[Raw data — start]

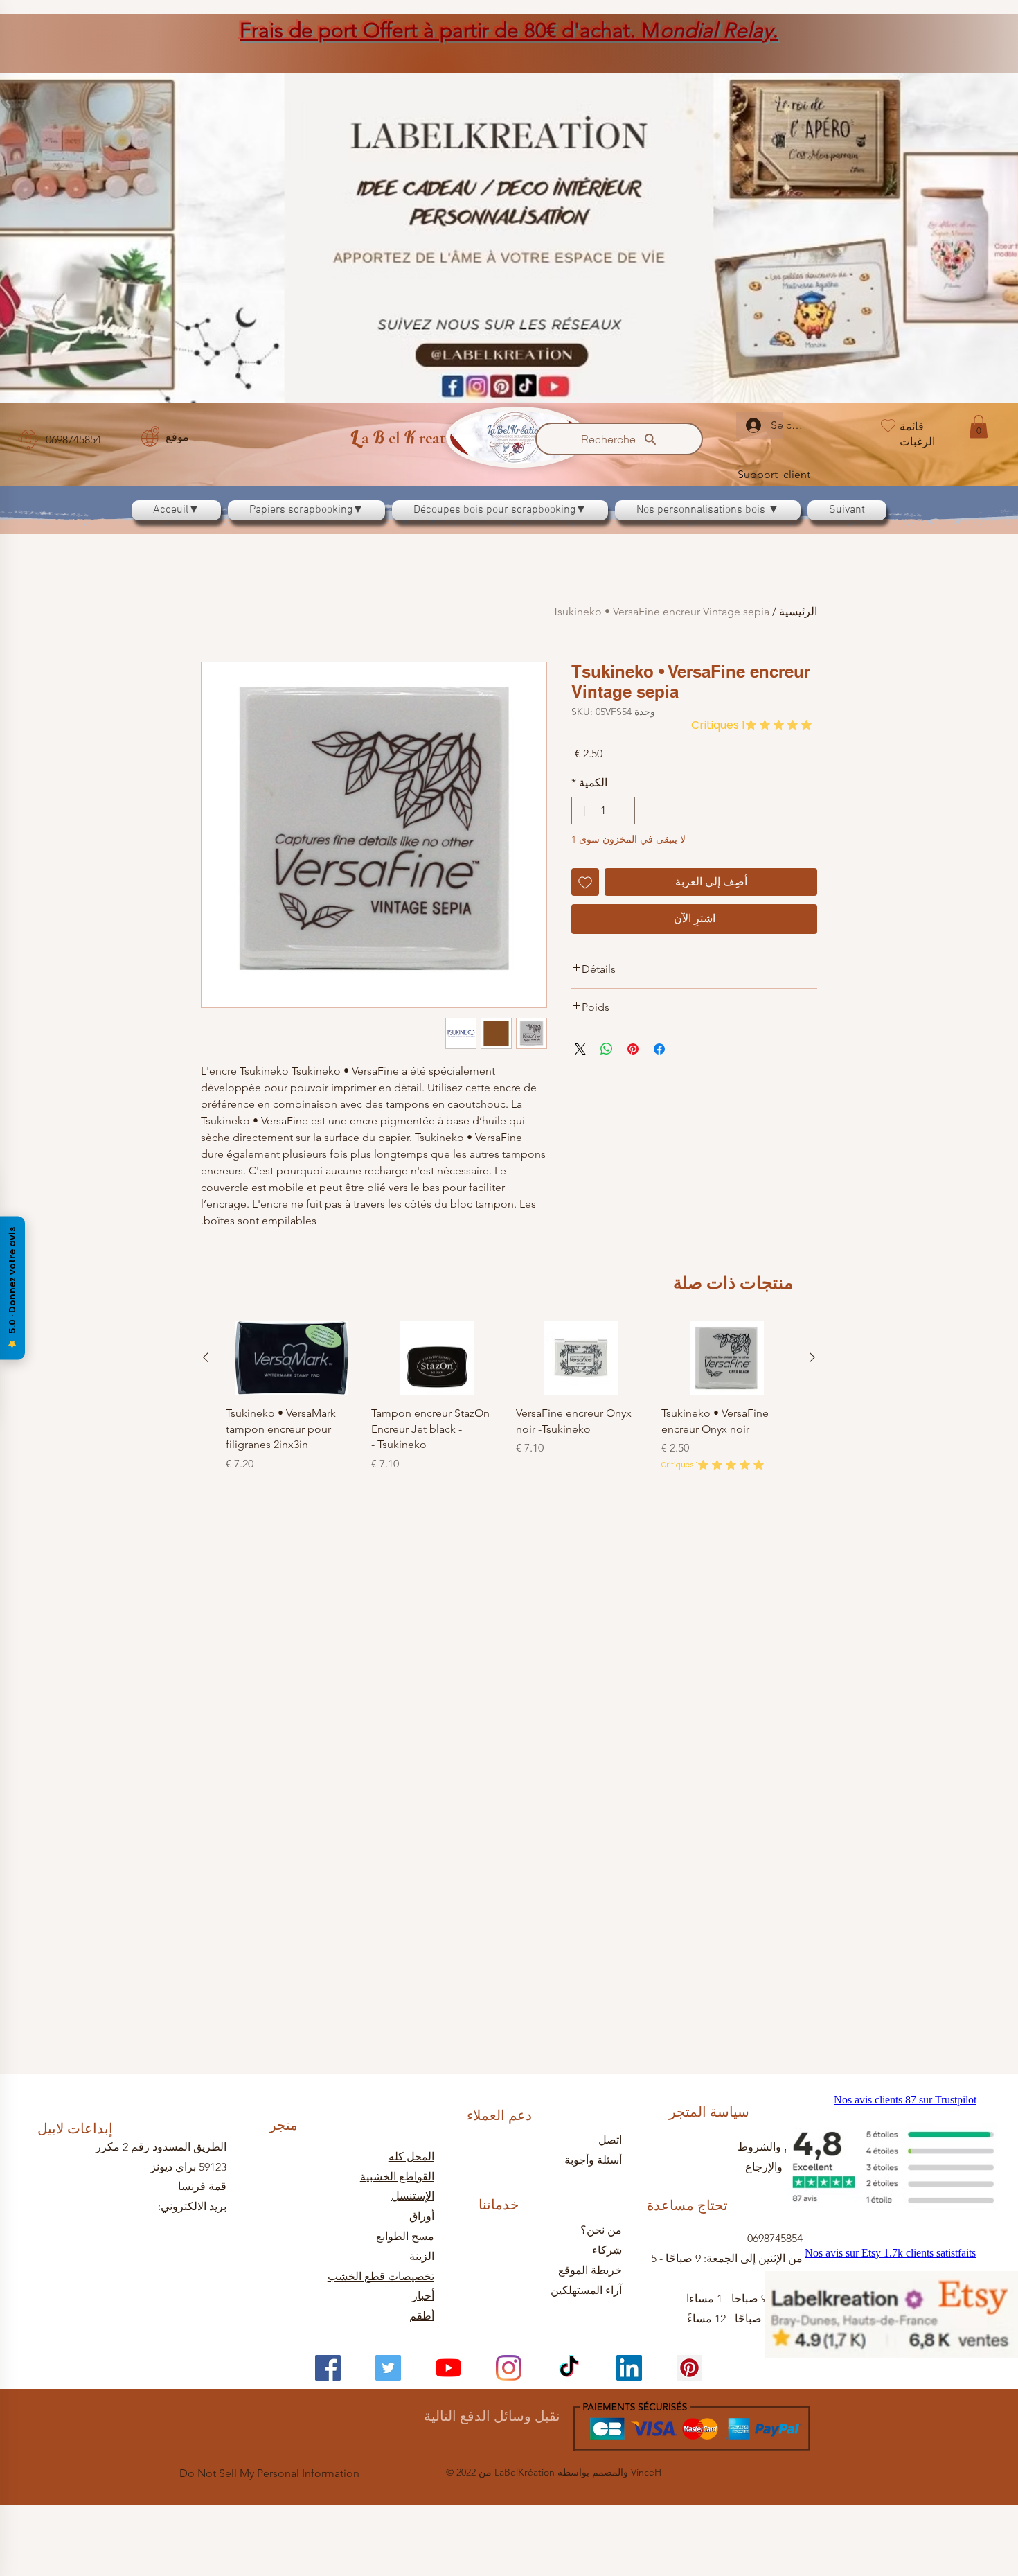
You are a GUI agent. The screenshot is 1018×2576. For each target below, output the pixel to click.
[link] (978, 426)
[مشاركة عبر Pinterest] (633, 1049)
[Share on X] (580, 1049)
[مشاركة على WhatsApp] (606, 1049)
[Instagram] (508, 2368)
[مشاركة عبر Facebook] (659, 1049)
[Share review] (225, 1487)
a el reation (409, 437)
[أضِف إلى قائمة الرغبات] (585, 882)
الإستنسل (412, 2196)
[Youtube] (448, 2368)
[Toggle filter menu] (233, 1439)
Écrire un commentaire (296, 1300)
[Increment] (583, 810)
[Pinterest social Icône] (689, 2368)
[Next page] (476, 1596)
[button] (245, 1550)
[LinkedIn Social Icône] (629, 2368)
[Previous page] (542, 1596)
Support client (774, 474)
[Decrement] (623, 810)
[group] (509, 1778)
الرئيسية (798, 611)
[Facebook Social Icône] (328, 2368)
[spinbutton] (603, 810)
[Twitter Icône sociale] (388, 2368)
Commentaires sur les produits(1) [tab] (720, 1399)
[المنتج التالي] (205, 1737)
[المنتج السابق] (812, 1737)
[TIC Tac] (569, 2368)
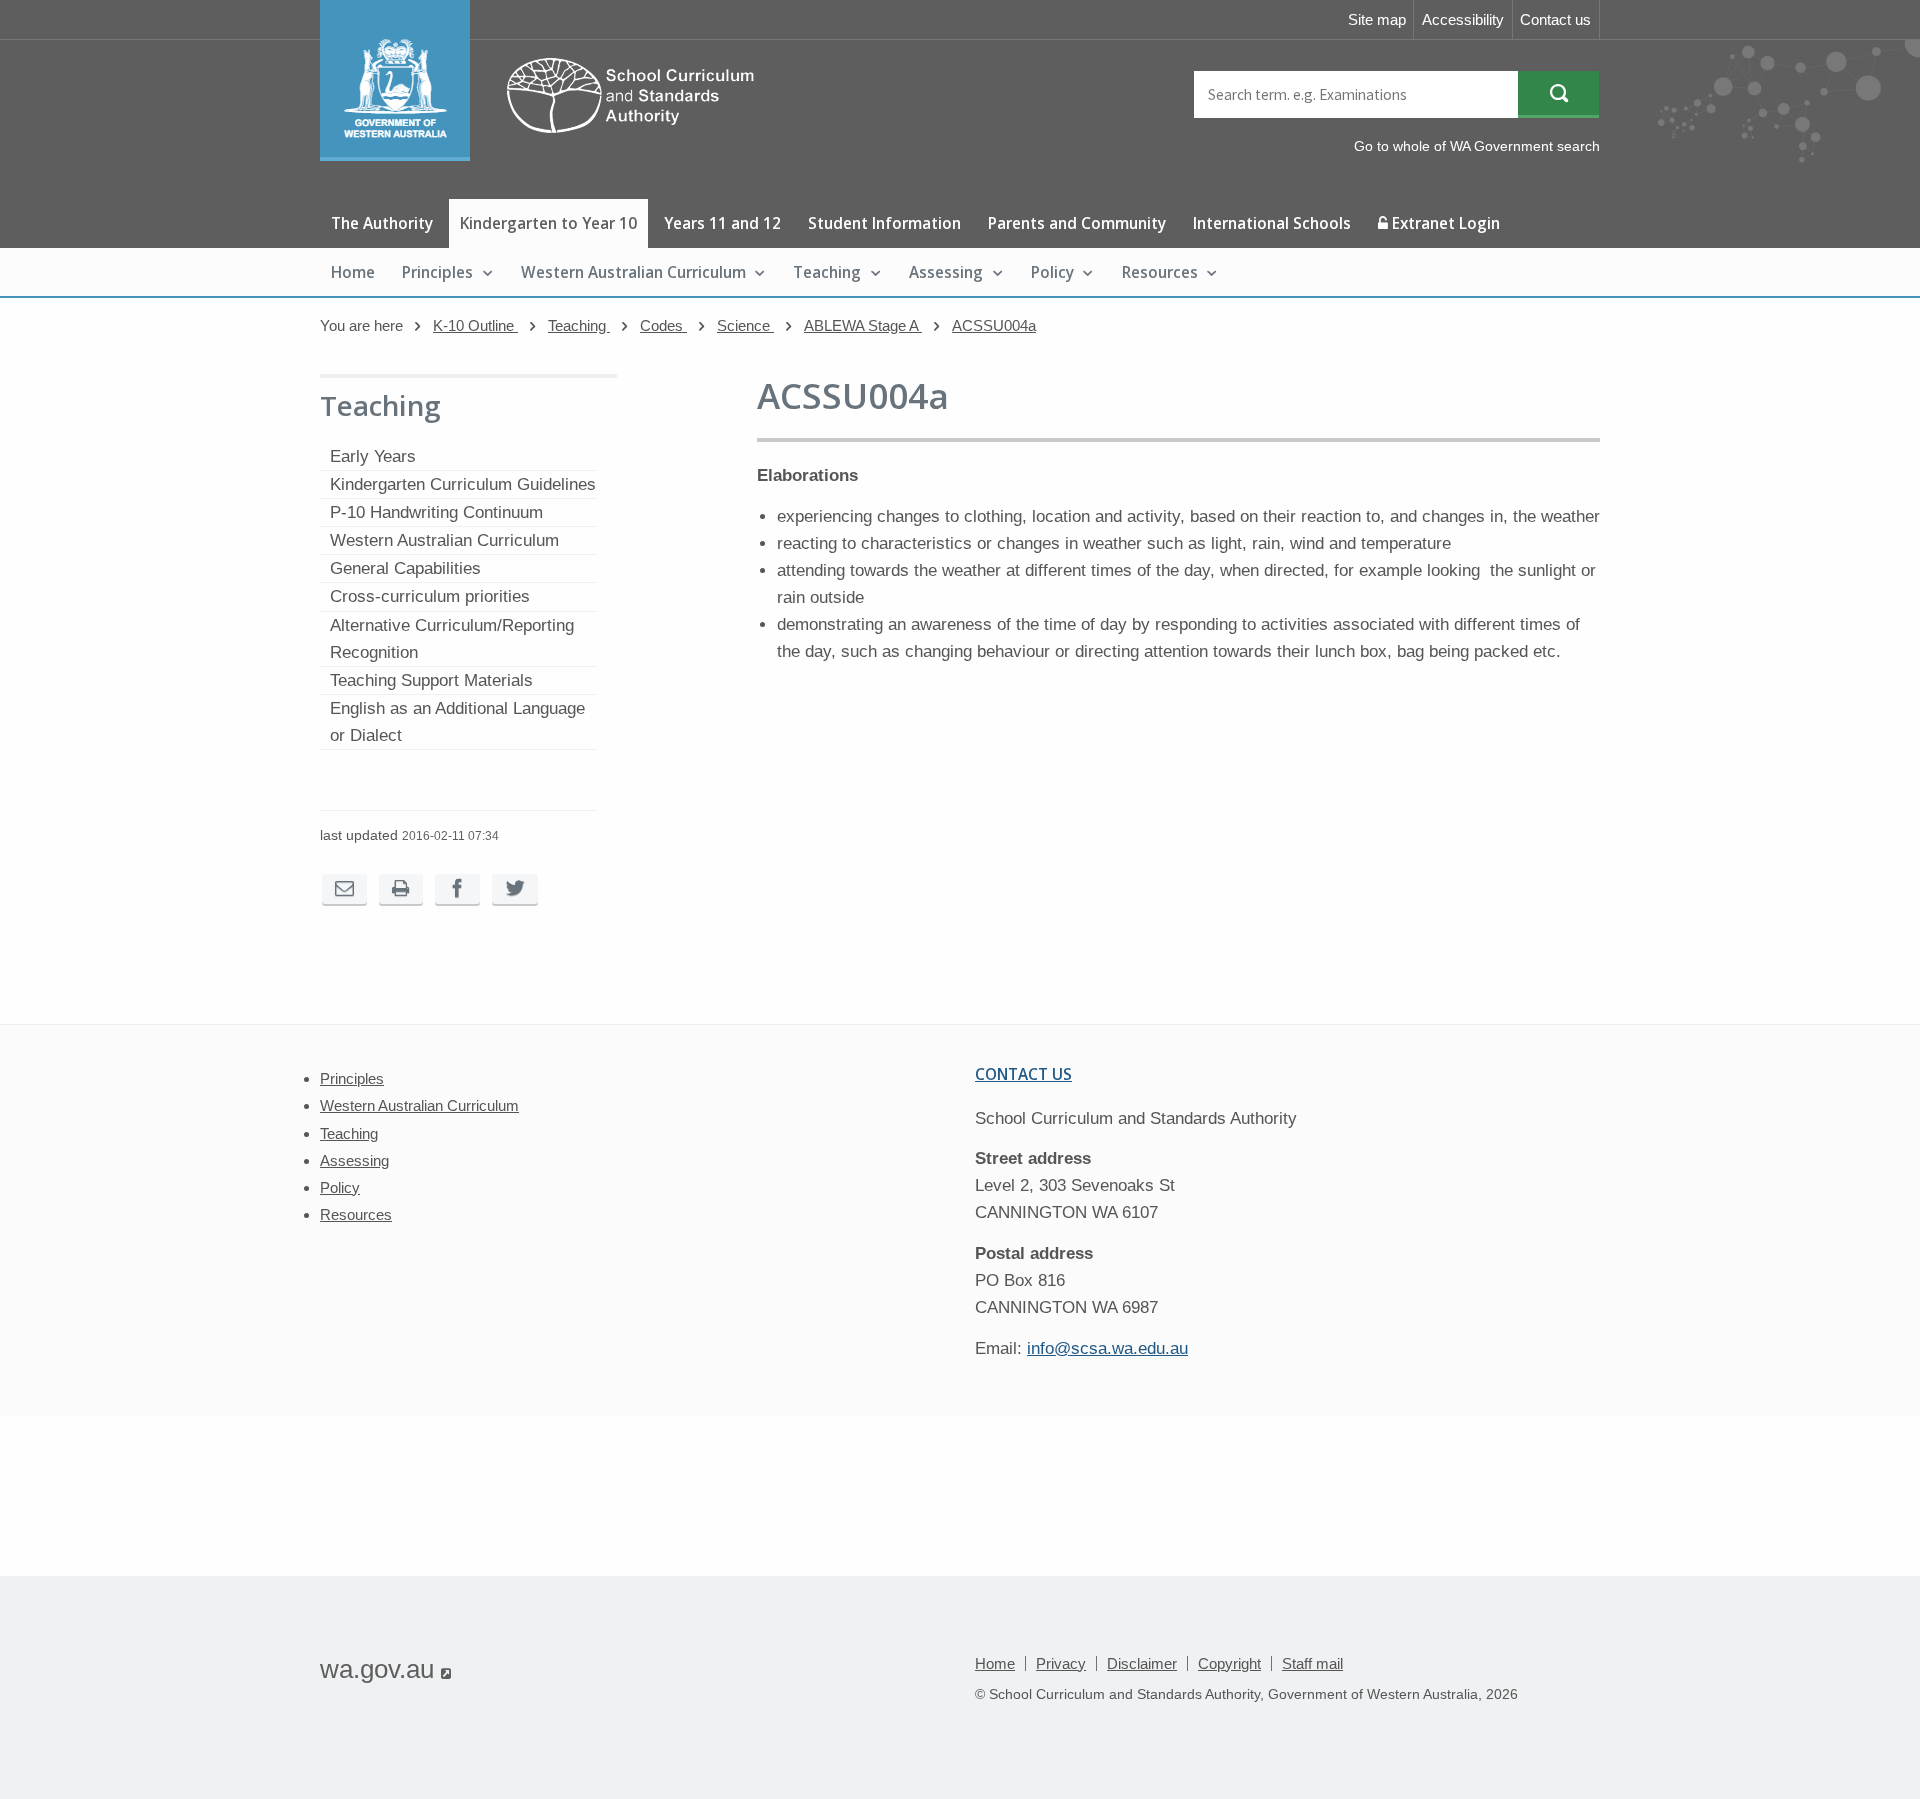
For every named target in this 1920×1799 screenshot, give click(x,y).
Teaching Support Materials (431, 680)
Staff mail (1312, 1663)
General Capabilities (405, 568)
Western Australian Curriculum (633, 272)
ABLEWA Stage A (863, 325)
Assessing (946, 272)
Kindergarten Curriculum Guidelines (463, 484)
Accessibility (1463, 19)
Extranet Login (1444, 223)
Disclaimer (1142, 1663)
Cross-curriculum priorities (430, 596)
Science (745, 325)
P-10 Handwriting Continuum (436, 512)
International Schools (1272, 223)
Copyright (1229, 1663)
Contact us (1555, 19)
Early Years (373, 456)
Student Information (884, 223)
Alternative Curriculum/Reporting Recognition (452, 639)
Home (353, 272)
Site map (1377, 19)
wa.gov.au (385, 1669)
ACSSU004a (994, 325)
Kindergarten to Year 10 (548, 223)
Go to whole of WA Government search (1477, 146)
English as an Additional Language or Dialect (457, 722)
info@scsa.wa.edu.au (1107, 1348)
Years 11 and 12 (722, 223)
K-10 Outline (475, 325)
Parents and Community (1077, 223)
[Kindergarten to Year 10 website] (547, 155)
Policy (1052, 272)
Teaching (827, 272)
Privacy (1061, 1663)
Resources (1160, 272)
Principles (437, 272)
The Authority (382, 223)
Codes (663, 325)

[Raw data — finish]

→ What to work on:
The preceding entries are to be returned verbatim, with every picture excluded.

→ Answer space:
You are a GUI agent. The screenshot is 1018×2576. For each target below, output the pixel to click.
[link] (978, 426)
[مشاركة عبر Pinterest] (633, 1049)
[Share on X] (580, 1049)
[مشاركة على WhatsApp] (606, 1049)
[Instagram] (508, 2368)
[مشاركة عبر Facebook] (659, 1049)
[Share review] (225, 1487)
a el reation (409, 437)
[أضِف إلى قائمة الرغبات] (585, 882)
الإستنسل (412, 2196)
[Youtube] (448, 2368)
[Toggle filter menu] (233, 1439)
Écrire un commentaire (296, 1300)
[Increment] (583, 810)
[Pinterest social Icône] (689, 2368)
[Next page] (476, 1596)
[button] (245, 1550)
[LinkedIn Social Icône] (629, 2368)
[Previous page] (542, 1596)
Support client (774, 474)
[Decrement] (623, 810)
[group] (509, 1778)
الرئيسية (798, 611)
[Facebook Social Icône] (328, 2368)
[spinbutton] (603, 810)
[Twitter Icône sociale] (388, 2368)
Commentaires sur les produits(1) [tab] (720, 1399)
[المنتج التالي] (205, 1737)
[المنتج السابق] (812, 1737)
[TIC Tac] (569, 2368)
For every named target in this 1920×1799 screenshot, give click(x,y).
Teaching Support Materials (431, 680)
Staff mail (1312, 1663)
General Capabilities (405, 568)
Western Australian Curriculum (633, 272)
ABLEWA Stage A (863, 325)
Assessing (946, 272)
Kindergarten Curriculum Guidelines (463, 484)
Accessibility (1463, 19)
Extranet Login (1444, 223)
Disclaimer (1142, 1663)
Cross-curriculum priorities (430, 596)
Science (745, 325)
P-10 Handwriting Continuum (436, 512)
International Schools (1272, 223)
Copyright (1229, 1663)
Contact us (1555, 19)
Early Years (373, 456)
Student Information (884, 223)
Alternative Curriculum/Reporting Recognition (452, 639)
Home (353, 272)
Site map (1377, 19)
wa.gov.au (385, 1669)
ACSSU004a (994, 325)
Kindergarten to Year 10 (548, 223)
Go to whole of WA Government search (1477, 146)
English as an Additional Language or Dialect (457, 722)
info@scsa.wa.edu.au (1107, 1348)
Years 11 and 12 (722, 223)
K-10 Outline (475, 325)
Parents and Community (1077, 223)
[Kindergarten to Year 10 website] (547, 155)
Policy (1052, 272)
Teaching (827, 272)
Privacy (1061, 1663)
Resources (1160, 272)
Principles (437, 272)
The Authority (382, 223)
Codes (663, 325)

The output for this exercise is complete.